Appendix: Who understands the details of the cap on super credits?
Article 5a on super credits states that there is a cap of max. 7.5 g CO2/km by super credits for the total period from 2020-2022. I am not sure how that is exactly implemented. If Article 5a refereed to pools, it probably would mean that over the three years together a pool’s average CO2 emissions with super credits can at most be 7.5 g CO2/km lower than without super credits. But what if the pool composition changes during those 3 years? Also Article 5a refers to a manufacturer not a pool and Article 7 about pools only says that pools are relevant for the obligations in Article 4 but says nothing about Article 5a.
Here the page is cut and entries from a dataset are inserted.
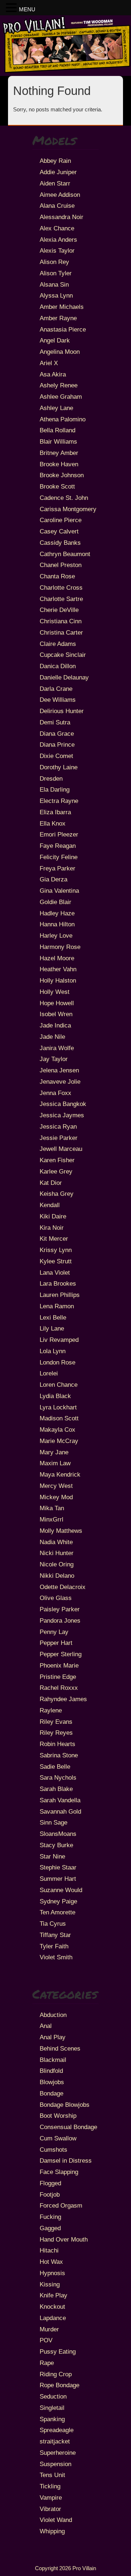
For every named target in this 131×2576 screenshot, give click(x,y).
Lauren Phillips (60, 1294)
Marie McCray (59, 1441)
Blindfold (51, 2070)
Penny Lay (54, 1631)
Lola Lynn (53, 1351)
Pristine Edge (58, 1676)
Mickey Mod (56, 1497)
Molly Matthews (61, 1530)
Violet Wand (56, 2519)
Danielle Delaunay (64, 677)
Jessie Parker (59, 1137)
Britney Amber (59, 452)
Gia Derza (53, 879)
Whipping (52, 2531)
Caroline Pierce (61, 520)
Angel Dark (55, 340)
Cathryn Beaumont (65, 554)
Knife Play (53, 2295)
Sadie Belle (55, 1766)
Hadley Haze (57, 913)
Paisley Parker (60, 1609)
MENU (27, 9)
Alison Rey (54, 262)
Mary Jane (54, 1452)
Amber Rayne (58, 318)
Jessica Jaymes (62, 1115)
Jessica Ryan (58, 1126)
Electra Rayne (59, 800)
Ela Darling (55, 789)
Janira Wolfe (57, 1048)
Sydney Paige (58, 1901)
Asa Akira (53, 374)
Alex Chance (57, 228)
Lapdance (53, 2318)
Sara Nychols (58, 1777)
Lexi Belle (53, 1317)
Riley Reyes (56, 1732)
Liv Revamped (59, 1339)
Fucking (50, 2216)
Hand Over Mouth (64, 2239)
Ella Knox (53, 823)
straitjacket (55, 2441)
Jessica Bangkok (63, 1104)
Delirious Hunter (62, 711)
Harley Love (56, 935)
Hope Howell (57, 1003)
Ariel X (49, 363)
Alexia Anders (58, 239)
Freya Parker (57, 868)
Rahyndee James (63, 1699)
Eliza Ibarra (55, 812)
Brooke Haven (59, 464)
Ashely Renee (59, 385)
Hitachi (49, 2250)
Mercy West (56, 1485)
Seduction (53, 2396)
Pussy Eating (58, 2351)
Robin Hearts (57, 1744)
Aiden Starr (55, 183)
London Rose (57, 1362)
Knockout (52, 2306)
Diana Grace (57, 733)
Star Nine (52, 1856)
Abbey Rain (55, 160)
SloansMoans (58, 1833)
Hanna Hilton (57, 924)
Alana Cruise (57, 205)
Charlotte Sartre (61, 599)
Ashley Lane (56, 408)
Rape (47, 2362)
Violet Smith (56, 1957)
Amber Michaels (62, 306)
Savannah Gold (60, 1811)
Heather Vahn (58, 969)
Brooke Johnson (62, 475)
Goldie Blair (55, 902)
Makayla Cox (57, 1429)
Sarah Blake (56, 1788)
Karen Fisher (57, 1160)
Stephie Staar (58, 1867)
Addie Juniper (58, 172)
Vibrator (50, 2509)
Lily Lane (52, 1328)
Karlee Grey (56, 1171)
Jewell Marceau (61, 1148)
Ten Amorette (57, 1912)
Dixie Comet (56, 756)
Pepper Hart (56, 1642)
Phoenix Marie (59, 1665)
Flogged (50, 2183)
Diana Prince (57, 744)
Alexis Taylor (57, 250)
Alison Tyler (56, 273)
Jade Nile (52, 1036)
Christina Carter (61, 632)
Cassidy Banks (60, 542)
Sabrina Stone (59, 1755)
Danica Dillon (58, 666)
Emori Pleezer (59, 834)
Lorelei (49, 1373)
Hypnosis (52, 2273)
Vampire (51, 2497)
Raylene (51, 1710)
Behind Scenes (60, 2048)
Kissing (50, 2284)
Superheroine (58, 2452)
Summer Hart (58, 1878)
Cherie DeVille (59, 609)
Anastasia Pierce (63, 329)
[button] (12, 8)
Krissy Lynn (56, 1250)
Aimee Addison (60, 194)
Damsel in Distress (66, 2160)
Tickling (50, 2486)
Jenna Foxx (55, 1093)
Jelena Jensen (59, 1070)
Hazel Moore (57, 958)
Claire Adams (58, 643)
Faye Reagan (58, 845)
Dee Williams (58, 699)
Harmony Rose (60, 946)
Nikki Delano (57, 1575)
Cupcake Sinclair (63, 654)
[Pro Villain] (65, 71)
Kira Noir (52, 1227)
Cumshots (53, 2149)
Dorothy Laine (59, 767)
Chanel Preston (61, 565)
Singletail (52, 2407)
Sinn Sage (53, 1822)
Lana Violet (55, 1272)
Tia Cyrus (53, 1923)
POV (46, 2340)
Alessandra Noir (61, 217)
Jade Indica (55, 1025)
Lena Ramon (57, 1306)
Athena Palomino (63, 419)
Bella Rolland (57, 430)
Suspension (55, 2464)
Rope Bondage (59, 2385)
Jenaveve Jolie (60, 1081)
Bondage (51, 2093)
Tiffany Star (55, 1935)
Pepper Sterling (61, 1654)
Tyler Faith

Assume Article 5a refers only to manufacturers, not to pools. Let us take a look at the reduction of the average CO2 emissions due to super credits on a firm level in 2020 using the 2018 fleet:
dat2018 %>% mutate( q_sc = ifelse(co2<50, q*2, q) ) %>% group_by(firm) %>% summarize( co2_firm = weighted.mean(co2, q, na.rm=TRUE), co2_sc_firm = weighted.mean(co2, q_sc, na.rm=TRUE), reductions_sc = co2_firm - co2_sc_firm ) %>% filter(firm %in% c("tesla", levels(dat2018$firm11))) %>% arrange(-reductions_sc) ## # A tibble: 13 x 4 ## firm co2_firm co2_sc_firm reductions_sc ## <fct> <dbl> <dbl> <dbl> ## 1 bmw 128. 124. 3.74 ## 2 renault 111. 108. 3.05 ## 3 daimler 134. 132. 2.05 ## 4 volkswagen 120. 118. 1.93 ## 5 Other 146. 145. 1.51 ## 6 audi 129. 128. 0.769 ## 7 citroen 108. 108. 0.286 ## 8 toyota 103. 102. 0.280 ## 9 peugeot 108. 108. 0.205 ## 10 opel 125. 125. 0.177 ## 11 ford 123. 123. 0.00226 ## 12 fiat 120. 120. 0 ## 13 tesla 0 0 0
Already for the 2018 fleet the super credit reductions for BMW would be 3.74 g CO2/km in 2020. Given that there are strong incentives to sell more electric cars probably the cap will be binding for BMW and possible some other manufacturers.
But I am still not sure how the cap will be computed. What happens if Tesla joins some pool in 2020 and some other in 2021? For Tesla itself super credits don’t reduce the CO2 emissions as they are always 0. Yet inside a pool, Tesla’s super credits may reduce CO2 emissions substantially. How will the cap be computed? Maybe it is clear for lawyers (and probably Tesla employs clever people who have figured it out) but as an economist, I really think that some example calculation would make this regulation easier to understand.